3) Add another 2-6 large mean mbuna.

4) pull them all and start over

I would suggest you aim for a stable group of bachelors of matched aggression levels by both adding fish while removing suspected females, any fish that succeeds in killing another, and any too bullied to eat. 

Or I would trade them all in and aim for a "harem" of all one species, but only 1 or 2 males. I would suggest P. Saulosi.


----------



## PuterChickFL (Feb 23, 2010)

The trouble I have is not knowing who are females and who are males. The only male I'm sure of is the Auratus. The yellow used to always hide above the powerhead in the corner so I guess he was a target. As far as rearranging, well they are all taking part in that lol its a mess in there from the digging and displacement of the gravel. He seems to favor chasing the OB a lot, but he/she stands up to him and defends his area.

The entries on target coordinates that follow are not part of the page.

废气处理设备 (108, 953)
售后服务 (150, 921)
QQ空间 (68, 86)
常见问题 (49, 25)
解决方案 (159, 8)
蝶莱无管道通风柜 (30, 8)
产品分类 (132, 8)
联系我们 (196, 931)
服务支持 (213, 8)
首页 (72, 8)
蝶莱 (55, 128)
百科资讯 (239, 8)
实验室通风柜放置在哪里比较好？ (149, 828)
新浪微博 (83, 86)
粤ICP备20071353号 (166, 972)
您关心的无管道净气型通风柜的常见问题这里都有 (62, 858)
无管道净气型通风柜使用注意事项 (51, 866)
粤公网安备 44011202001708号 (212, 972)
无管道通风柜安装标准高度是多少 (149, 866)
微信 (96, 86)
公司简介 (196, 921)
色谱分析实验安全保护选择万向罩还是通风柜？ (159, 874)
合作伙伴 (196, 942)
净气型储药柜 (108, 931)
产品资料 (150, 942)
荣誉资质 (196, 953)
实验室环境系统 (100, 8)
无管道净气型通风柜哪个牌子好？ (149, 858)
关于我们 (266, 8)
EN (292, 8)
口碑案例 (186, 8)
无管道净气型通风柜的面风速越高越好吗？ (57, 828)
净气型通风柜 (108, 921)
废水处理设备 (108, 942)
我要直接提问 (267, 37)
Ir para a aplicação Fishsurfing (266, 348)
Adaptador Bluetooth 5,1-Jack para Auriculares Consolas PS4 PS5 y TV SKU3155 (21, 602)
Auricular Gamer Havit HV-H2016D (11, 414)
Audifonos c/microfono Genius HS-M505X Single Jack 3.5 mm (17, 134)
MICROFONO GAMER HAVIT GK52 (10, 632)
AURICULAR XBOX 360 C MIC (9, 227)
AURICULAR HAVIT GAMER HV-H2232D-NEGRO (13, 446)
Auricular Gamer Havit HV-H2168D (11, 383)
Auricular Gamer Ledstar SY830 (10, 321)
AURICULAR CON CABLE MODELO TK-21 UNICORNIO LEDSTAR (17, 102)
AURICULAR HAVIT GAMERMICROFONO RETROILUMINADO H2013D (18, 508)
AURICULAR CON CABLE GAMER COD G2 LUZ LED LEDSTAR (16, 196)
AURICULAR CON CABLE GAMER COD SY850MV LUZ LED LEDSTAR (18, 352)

I may have to talk to someone at one of my LFS to see if they want him because I don't have a tank to put him in, I got plans for my empty tank.


----------



## kay-bee (Dec 6, 2006)

You could also increase the quantity of the least aggressive species in the tank. For example if you had 5-7 yellow labs, their numbers (and near identical appearance) will protect them from being singled out.

Removing the aggressor will simply create a 'vacancy' which will be filled by one of the other fish (kenyi, auratus, zebra's are even more aggressive than socolofi's when fully matured, expect one of these to make a move if the socolofi is removed, though they may end up 'de-throning' it in time).

An equation that works for me:

(high numbers of least aggressive species)+(aggressive species maintained in proper gender ratio's such as 1m/4f)+(the presence of rivals, e.g., additional aggressive species).


----------



## PuterChickFL (Feb 23, 2010)

If I was to go on the eggspot theory then I would say the red zebra and the OB are male and the Socolofi is female. I sat for a minute before feeding them this morning and Socolofi really messes with the OB, but he is like "back off I'm not scared", and he's the main digger right now. Decorations are now sinking lol


----------